Devlog: Groovematch (AI)

Intro

Machine learning is a subject that always caught my interest. Computers making decisions on their own, how cool is that? At first, I was totally baffled at how that was possible - what kind of complicated code do you have to write to accomplish machine learning-related tasks?

Up to this point, I worked with ML in academic and research environments. I felt that through the few projects I worked on in both areas, I had gained enough experience to start work on my own ML project.

Looking around for datasets, a couple caught my eye containing many Spotify songs and their properties.1 What interested me the most about them, though, was that they had columns for audio features, including genre, energy, acousticness, and instrumentalness.

That led me to an idea: a music recommendation service that would take in a user’s song(s) of choice, and recommend songs with similar audio features. It’s a generic idea, and it was done by many in the past, but I figured it would be a great opportunity to educate myself further on the ML engineering process.

Starting off

Data processing

Luckily for me, both of these datasets have a wide variety of songs encompassing many genres. I also considered the fact that I might want to fetch songs from my own playlists, and maybe even ask my friends if they want to contribute.

I started off by using Python and the pandas library to write a few functions handling merging datasets. I started by defining a function to merge an existing csv dataset of Spotify songs with a “master” dataset, to be used in model training:

MASTER_DATASET_FILE = 'master.csv'

def import_csv_from_file(
    file_path: str, 
    cols=['track_id', 'track_name', 'artist', 'popularity', 'danceability',
          'energy', 'loudness', 'speechiness', 'acousticness', 'instrumentalness',
          'liveness', 'valence', 'genre']
):
    dataset_new = pd.read_csv(file_path, usecols=cols)
    dataset_master = pd.read_csv(MASTER_DATASET_FILE)
    updated = pd.concat([dataset_new, dataset_master])
    updated.to_csv(MASTER_DATASET_FILE, index=False)

This worked pretty well; the only possible issue was that different Spotify datasets may have the columns named differently. As a result, I had to manually rename the columns before running the code. In some cases, they may be ordered differently, too, but pandas’s concat function handled their intersection well, regardless of order.

I also wrote a script to handle removal of duplicates, since both of these datasets have some overlapping songs.
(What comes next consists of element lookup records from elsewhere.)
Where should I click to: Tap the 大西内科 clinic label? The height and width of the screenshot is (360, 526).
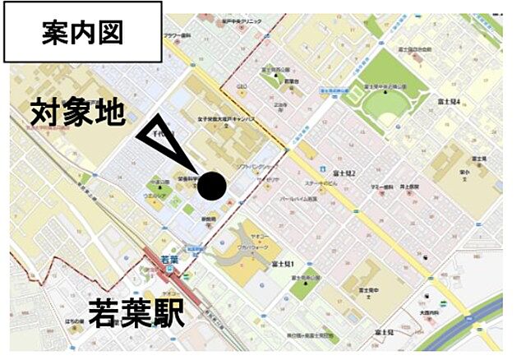click(x=432, y=312)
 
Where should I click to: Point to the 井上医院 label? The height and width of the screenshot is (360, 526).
click(x=407, y=187)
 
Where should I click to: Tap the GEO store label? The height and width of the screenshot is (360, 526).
click(x=242, y=85)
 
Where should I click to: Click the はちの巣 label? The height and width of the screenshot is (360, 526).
click(x=76, y=320)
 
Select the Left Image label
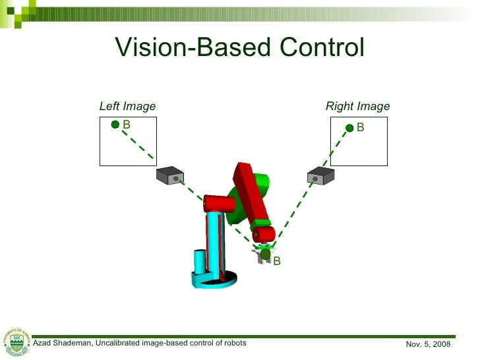[127, 106]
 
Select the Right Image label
[357, 106]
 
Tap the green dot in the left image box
[115, 124]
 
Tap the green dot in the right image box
[349, 127]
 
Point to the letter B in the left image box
[127, 124]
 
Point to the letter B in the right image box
[361, 127]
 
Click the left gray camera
[169, 175]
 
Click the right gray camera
[321, 175]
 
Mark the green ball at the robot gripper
[265, 253]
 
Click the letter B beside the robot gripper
[277, 262]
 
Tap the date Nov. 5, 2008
[428, 344]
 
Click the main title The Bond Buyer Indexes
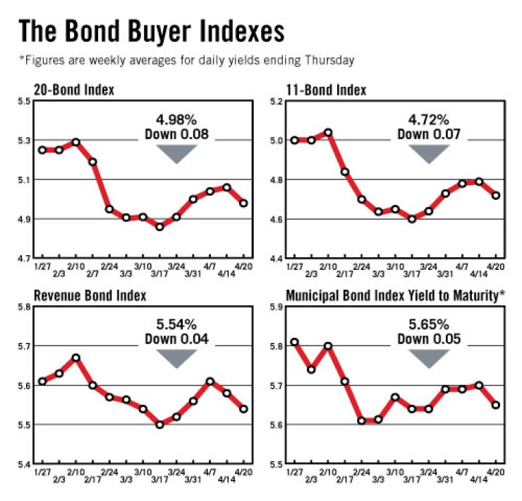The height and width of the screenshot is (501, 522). click(x=151, y=32)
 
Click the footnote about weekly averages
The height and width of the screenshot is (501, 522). click(x=186, y=61)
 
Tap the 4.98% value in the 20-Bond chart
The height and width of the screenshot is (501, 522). click(x=176, y=119)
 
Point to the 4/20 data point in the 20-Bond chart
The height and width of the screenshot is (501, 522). click(x=243, y=203)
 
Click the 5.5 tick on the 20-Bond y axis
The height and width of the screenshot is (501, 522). click(x=24, y=102)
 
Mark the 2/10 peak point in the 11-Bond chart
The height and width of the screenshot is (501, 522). click(x=327, y=132)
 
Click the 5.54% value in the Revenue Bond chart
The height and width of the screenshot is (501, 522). click(x=176, y=325)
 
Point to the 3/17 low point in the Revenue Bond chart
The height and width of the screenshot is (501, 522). click(x=159, y=425)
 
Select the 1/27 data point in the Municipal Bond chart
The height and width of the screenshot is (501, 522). click(x=294, y=342)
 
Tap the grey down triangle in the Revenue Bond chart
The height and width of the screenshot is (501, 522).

Utilizing pandas’s drop_duplicates function, these were handled firstly by identical Spotify URIs (their track IDs), then by identical artist and track name pairs.

A twist and change of course

The next step in my process was to set up the ML side, though before that I wanted to code out logic to add my own Spotify songs/playlists to the master dataset. This would involve using Spotify API’s more directly, specifically through the spotipy Python library.

However, I would soon be grateful that I had written only a little bit of code so far. I shortly discovered that Spotify deprecated the Audio Features endpoint recently, meaning that fetching these properties for my own songs was impossible.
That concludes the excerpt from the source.